## Consegna:
Riscrivi per favore tutte le voci qui sotto come tabella Markdown, una riga per ciascuna linea, escludendo quelle vuote. Usa due colonne: «N.» per il numero progressivo e «Testo» per la linea.

════════

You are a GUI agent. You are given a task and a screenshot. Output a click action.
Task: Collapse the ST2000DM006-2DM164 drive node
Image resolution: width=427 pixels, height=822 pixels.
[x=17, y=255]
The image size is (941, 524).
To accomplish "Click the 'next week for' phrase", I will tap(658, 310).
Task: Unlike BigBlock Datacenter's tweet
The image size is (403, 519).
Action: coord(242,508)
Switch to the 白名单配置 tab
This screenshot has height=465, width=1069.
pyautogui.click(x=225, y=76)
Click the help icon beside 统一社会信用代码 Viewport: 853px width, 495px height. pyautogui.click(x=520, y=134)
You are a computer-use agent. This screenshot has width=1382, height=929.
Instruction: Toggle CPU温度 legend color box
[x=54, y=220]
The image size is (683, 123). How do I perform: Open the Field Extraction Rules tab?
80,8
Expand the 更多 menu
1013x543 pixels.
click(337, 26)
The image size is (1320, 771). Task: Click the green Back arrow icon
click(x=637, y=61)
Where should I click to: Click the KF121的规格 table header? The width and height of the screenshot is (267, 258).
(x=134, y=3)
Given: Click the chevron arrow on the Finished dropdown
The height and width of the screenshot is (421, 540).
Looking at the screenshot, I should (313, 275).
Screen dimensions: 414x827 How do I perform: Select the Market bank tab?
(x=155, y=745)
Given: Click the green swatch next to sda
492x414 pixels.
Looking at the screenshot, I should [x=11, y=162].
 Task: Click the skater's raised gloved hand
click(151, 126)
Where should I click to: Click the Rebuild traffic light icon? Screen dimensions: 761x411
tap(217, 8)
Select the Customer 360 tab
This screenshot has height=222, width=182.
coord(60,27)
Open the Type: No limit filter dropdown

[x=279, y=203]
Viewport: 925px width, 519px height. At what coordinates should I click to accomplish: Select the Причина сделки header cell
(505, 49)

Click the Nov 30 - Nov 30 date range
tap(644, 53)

════════

## Risposta:
| N. | Testo |
|---|---|
| 1 | You are a GUI agent. You are given a task and a screenshot. Output a click action. |
| 2 | Task: Collapse the ST2000DM006-2DM164 drive node |
| 3 | Image resolution: width=427 pixels, height=822 pixels. |
| 4 | [x=17, y=255] |
| 5 | The image size is (941, 524). |
| 6 | To accomplish "Click the 'next week for' phrase", I will tap(658, 310). |
| 7 | Task: Unlike BigBlock Datacenter's tweet |
| 8 | The image size is (403, 519). |
| 9 | Action: coord(242,508) |
| 10 | Switch to the 白名单配置 tab |
| 11 | This screenshot has height=465, width=1069. |
| 12 | pyautogui.click(x=225, y=76) |
| 13 | Click the help icon beside 统一社会信用代码 Viewport: 853px width, 495px height. pyautogui.click(x=520, y=134) |
| 14 | You are a computer-use agent. This screenshot has width=1382, height=929. |
| 15 | Instruction: Toggle CPU温度 legend color box |
| 16 | [x=54, y=220] |
| 17 | The image size is (683, 123). How do I perform: Open the Field Extraction Rules tab? |
| 18 | 80,8 |
| 19 | Expand the 更多 menu |
| 20 | 1013x543 pixels. |
| 21 | click(337, 26) |
| 22 | The image size is (1320, 771). Task: Click the green Back arrow icon |
| 23 | click(x=637, y=61) |
| 24 | Where should I click to: Click the KF121的规格 table header? The width and height of the screenshot is (267, 258). |
| 25 | (x=134, y=3) |
| 26 | Given: Click the chevron arrow on the Finished dropdown |
| 27 | The height and width of the screenshot is (421, 540). |
| 28 | Looking at the screenshot, I should (313, 275). |
| 29 | Screen dimensions: 414x827 How do I perform: Select the Market bank tab? |
| 30 | (x=155, y=745) |
| 31 | Given: Click the green swatch next to sda |
| 32 | 492x414 pixels. |
| 33 | Looking at the screenshot, I should [x=11, y=162]. |
| 34 |  Task: Click the skater's raised gloved hand |
| 35 | click(151, 126) |
| 36 | Where should I click to: Click the Rebuild traffic light icon? Screen dimensions: 761x411 |
| 37 | tap(217, 8) |
| 38 | Select the Customer 360 tab |
| 39 | This screenshot has height=222, width=182. |
| 40 | coord(60,27) |
| 41 | Open the Type: No limit filter dropdown |
| 42 | [x=279, y=203] |
| 43 | Viewport: 925px width, 519px height. At what coordinates should I click to accomplish: Select the Причина сделки header cell |
| 44 | (505, 49) |
| 45 | Click the Nov 30 - Nov 30 date range |
| 46 | tap(644, 53) |